En sus palabras, “tenemos un sistema organizado, con rotación total de potreros y uso de embriones. Producimos ese ternero que la gente quiere: fuerte, funcional y adaptado al medio”.

Sin embargo, insistió en que la tecnología debe ser un medio y no un fin. La verdadera sostenibilidad, dijo, está en mantener coherencia productiva y calidad constante.


Negocio y paciencia


Desde su perspectiva, el mercado ganadero tiene una lógica distinta a otros sectores económicos. No se trata de ganancias inmediatas, sino de estabilidad a largo plazo.

“La ganadería es un negocio constante. No es de un momento a otro, pero sí garantiza el bienestar de la familia y de los trabajadores. Estamos produciendo alimento, y eso siempre va a tener demanda”, sostuvo.

Esa visión económica, basada en la continuidad y no en la especulación, refuerza su llamado a planificar cada decisión dentro del sistema productivo.

Uno de los temas que más le preocupa es el relevo generacional. Aunque reconoció que hay desinterés de muchos jóvenes por el campo, también cree que la solución pasa por acercarlos de manera práctica a la actividad. (Lea en CONtexto ganadero: Hoy se necesitan más jóvenes en el campo)

Según Vergara, “estamos haciendo días de campo, eventos con jóvenes, mostrándoles cómo funciona esto. Es preocupante que no miren al sector, pero cuando le cogen el gusto, se quedan”

Para Vergara, el futuro del campo dependerá de esa conexión entre experiencia y nuevas generaciones, donde el conocimiento no se pierda, sino que evolucione.

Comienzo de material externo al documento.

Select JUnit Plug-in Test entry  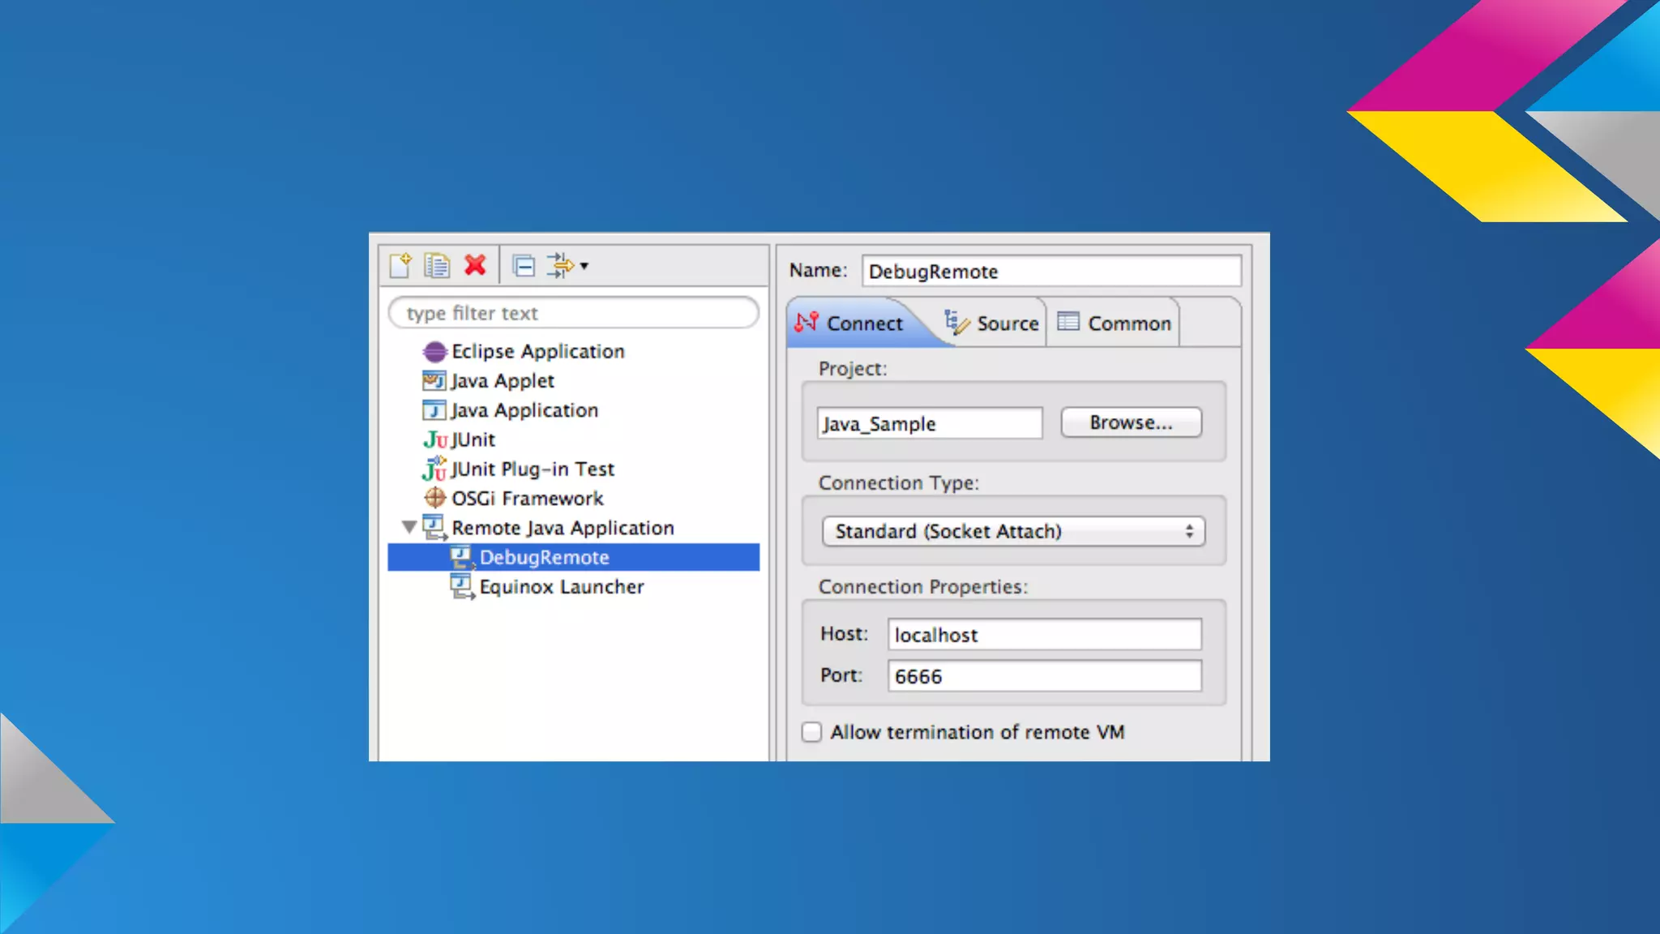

La familia de Gustavo Vergara ha sido su mayor apoyo. Por eso, confía en que su legado y amor por la ganadería continue. Imagen: Cortesía.


Resiliencia


A lo largo de su vida, no todo ha sido crecimiento técnico o reconocimiento comercial. También ha enfrentado los impactos de la violencia rural, una realidad que ha marcado a miles de productores en Colombia.

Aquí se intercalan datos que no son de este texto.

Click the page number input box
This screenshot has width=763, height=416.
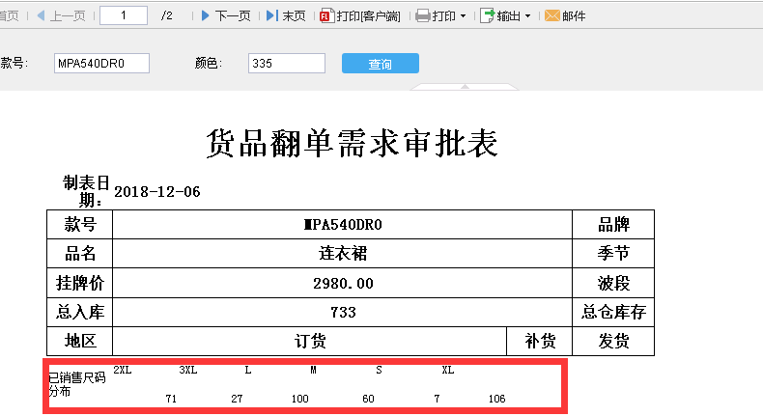(123, 15)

“Hemos sufrido todos los embates, pero uno se queda quieto, analiza y sigue. Nunca he pensado dejar la ganadería, porque es mi pasión, es mi forma de vida”, afirmó con firmeza.

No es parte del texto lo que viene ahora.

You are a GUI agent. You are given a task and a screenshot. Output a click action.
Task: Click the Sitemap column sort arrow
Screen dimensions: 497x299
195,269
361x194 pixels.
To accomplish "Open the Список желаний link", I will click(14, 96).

Hoy, más que pensar en expansión, Vergara proyecta su retiro de manera gradual, confiando en que su familia continuará el camino. Hijos y nietos ya hacen parte del proceso, garantizando la continuidad de un modelo construido durante décadas

“Hacer ganadería no es de un día. Es de mucho tiempo, de orientación y de constancia. Y eso lo estamos logrando como familia”, concluyó.